The natural progression of diabetes is characterized by hyperglycemia, which contributes to oxidative stress and inflammation, increasing proinflammatory markers and lipid peroxidation. These processes lead to increased factors such as VEGF, ICAM-1, VCAM-1, endothelial dysfunction and apoptosis, which increase the risk of micro and macrovascular complications. Figure 2 summarizes the pathophysiology of diabetes mellitus.
Pathophysiology of diabetes mellitus. Hyperglycemic state leads to increased ROS and proinflammatory biomarkers related to diabetes-related complications. ROS, reactive oxygen species; AGE, advanced glycation end products; MAPK, mitogen-activated protein kinase; NADPHOX, nicotinamide adenine dinucleotide phosphate oxidase; NFKβ, nuclear factor-kappa β; TGF-β, transforming growth factor β; TNF-α, tumor necrosis factor α; IL-6, interleukin-6; VEGF, vascular endothelial growth factor; ICAM-1, intercellular adhesion molecule 1; VCAM-1, vascular cell adhesion protein.
6. Curcuma longa
Curcuma longa is a perennial plant with rhizomatous roots belonging to the genus Curcuma of the family Zingiberaceae, native to subtropical to tropical regions. Turmeric cultivation is widespread in large areas of tropical and subtropical regions of Asia, Australia and South America. Since ancient times, both in India and China, turmeric has been considered a remedy for a variety of ailments, including skin diseases, infections, stress and depression .

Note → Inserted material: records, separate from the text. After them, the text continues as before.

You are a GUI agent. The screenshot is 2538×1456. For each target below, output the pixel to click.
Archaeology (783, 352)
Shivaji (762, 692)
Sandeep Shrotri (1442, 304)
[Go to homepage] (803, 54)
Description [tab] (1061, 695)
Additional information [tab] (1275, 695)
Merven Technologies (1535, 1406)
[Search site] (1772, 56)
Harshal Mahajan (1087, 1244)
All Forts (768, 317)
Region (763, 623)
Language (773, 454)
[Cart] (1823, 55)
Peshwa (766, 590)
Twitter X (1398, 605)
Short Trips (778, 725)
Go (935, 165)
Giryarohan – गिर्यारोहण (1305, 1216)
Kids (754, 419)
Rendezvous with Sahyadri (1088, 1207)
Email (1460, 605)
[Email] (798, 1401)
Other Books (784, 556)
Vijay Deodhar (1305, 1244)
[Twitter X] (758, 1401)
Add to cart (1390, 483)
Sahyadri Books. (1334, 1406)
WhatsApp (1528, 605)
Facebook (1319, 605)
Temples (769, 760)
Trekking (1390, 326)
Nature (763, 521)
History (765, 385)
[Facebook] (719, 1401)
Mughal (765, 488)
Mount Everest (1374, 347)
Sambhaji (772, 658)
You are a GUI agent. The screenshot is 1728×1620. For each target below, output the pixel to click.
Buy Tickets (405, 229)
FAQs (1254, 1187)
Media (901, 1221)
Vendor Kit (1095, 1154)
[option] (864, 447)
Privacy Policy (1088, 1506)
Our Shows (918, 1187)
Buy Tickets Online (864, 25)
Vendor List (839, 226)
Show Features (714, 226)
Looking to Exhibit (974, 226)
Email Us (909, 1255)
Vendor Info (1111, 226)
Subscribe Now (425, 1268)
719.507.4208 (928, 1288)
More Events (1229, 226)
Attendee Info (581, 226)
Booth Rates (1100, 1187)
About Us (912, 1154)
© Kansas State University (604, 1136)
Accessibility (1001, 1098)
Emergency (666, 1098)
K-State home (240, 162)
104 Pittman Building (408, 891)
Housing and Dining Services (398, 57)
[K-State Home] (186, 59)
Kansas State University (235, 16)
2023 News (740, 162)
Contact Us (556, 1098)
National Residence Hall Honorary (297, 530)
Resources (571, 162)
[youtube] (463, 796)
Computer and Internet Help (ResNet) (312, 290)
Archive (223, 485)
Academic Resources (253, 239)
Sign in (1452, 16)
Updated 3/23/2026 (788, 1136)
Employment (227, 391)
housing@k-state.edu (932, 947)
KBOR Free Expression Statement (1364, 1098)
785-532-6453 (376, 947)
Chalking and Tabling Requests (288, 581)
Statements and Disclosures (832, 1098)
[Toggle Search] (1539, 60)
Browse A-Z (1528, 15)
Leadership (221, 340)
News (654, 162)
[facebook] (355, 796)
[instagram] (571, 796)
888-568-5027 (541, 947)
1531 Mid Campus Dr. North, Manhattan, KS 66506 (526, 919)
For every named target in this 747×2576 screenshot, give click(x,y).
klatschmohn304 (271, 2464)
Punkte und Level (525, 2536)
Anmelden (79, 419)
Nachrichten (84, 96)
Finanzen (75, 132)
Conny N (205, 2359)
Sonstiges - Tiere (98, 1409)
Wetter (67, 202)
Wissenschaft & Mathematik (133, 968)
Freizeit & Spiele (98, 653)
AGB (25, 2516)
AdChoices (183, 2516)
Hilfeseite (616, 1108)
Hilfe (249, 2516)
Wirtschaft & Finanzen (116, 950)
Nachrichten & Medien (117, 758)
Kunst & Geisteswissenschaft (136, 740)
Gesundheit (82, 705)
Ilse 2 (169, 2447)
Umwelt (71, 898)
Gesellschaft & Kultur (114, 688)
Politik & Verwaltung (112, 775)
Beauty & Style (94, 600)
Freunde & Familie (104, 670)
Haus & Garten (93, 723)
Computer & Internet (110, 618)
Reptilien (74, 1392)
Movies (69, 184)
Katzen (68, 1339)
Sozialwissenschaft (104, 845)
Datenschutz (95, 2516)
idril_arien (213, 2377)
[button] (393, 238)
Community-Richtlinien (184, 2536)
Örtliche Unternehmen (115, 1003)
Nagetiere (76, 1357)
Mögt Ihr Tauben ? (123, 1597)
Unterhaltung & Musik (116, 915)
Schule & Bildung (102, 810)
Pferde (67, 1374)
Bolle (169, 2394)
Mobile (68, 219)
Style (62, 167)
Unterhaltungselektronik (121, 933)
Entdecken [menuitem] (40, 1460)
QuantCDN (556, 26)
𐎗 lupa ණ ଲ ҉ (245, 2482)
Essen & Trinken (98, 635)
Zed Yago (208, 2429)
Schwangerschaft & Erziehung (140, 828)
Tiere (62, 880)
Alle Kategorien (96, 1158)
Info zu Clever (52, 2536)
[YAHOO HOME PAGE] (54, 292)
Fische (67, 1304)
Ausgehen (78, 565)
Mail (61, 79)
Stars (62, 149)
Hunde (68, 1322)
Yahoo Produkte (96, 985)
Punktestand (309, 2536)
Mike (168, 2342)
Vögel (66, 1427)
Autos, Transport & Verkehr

Rhizomes are the main part of the plant, and its main active components are curcuminoids , including curcumin, demethoxycurcumin, and bisdemethoxycurcumin. Curcuminoids are non-toxic polyphenols known for their diverse biological activities. They can influence the production of key immunosuppressants that inhibit the production of proinflammatory cytokines such as IL-2 and IL-12. In addition, curcuminoids suppress the expression of enzymes and cytokines such as iNOS (inducible nitric oxide synthase), COX-2 (cyclooxygenase-2), lipoxygenase-5, TNF-α, IL-1, IL-6, and IL-8.
Curcuminoids have been shown to regulate apoptosis, suppress neurotoxic factors in macrophages and alveolar monocytes stimulated by lipopolysaccharides. In addition, they act on the inhibition of phosphorylation and degradation of IκBα (nuclear factor kappa light polypeptide gene enhancer in B cells, inhibitor alpha) and activate peroxisome proliferator-activated receptor γ, reducing the NF-κB pathway-related inflammation pattern.
What makes curcumin particularly interesting to scientists is its antioxidant and anti-inflammatory activity, combined with a remarkably safe pharmacological profile. The unique chemical structure of curcumin gives it the ability to act on different molecular targets, allowing for a broad spectrum of action in different molecular pathways . Among the most significant biological effects is the inhibition of the production of reactive oxygen species (ROS), which play a key role in conditions related to oxidative stress and inflammation, such as diabetes mellitus. Figure 3 illustrates some of the systemic effects of curcumin.
7. Bioavailability
As previously mentioned, curcumin offers a broad spectrum of potential therapeutic benefits, but its low solubility and rapid metabolism limit absorption from the gastrointestinal tract, resulting in limited bioavailability. This is due to its insolubility in water and tendency to degrade rapidly in alkaline solutions or crystallize in acidic environments. The rate of degradation varies greatly with pH, with rapid degradation at pH > 7, taking approximately 30 minutes, while in acidic conditions degradation is considerably slower, with less than 20% of total curcumin decomposed in an hour. When taken orally, most curcumin is excreted in the feces, with only a small fraction absorbed from the intestine, although it undergoes rapid metabolism in the liver and plasma. It is extensively conjugated by glucuronidation and sulfation and converted to water-soluble metabolites (sulfates and glucuronides) which are eliminated in the urine, resulting in low blood concentrations.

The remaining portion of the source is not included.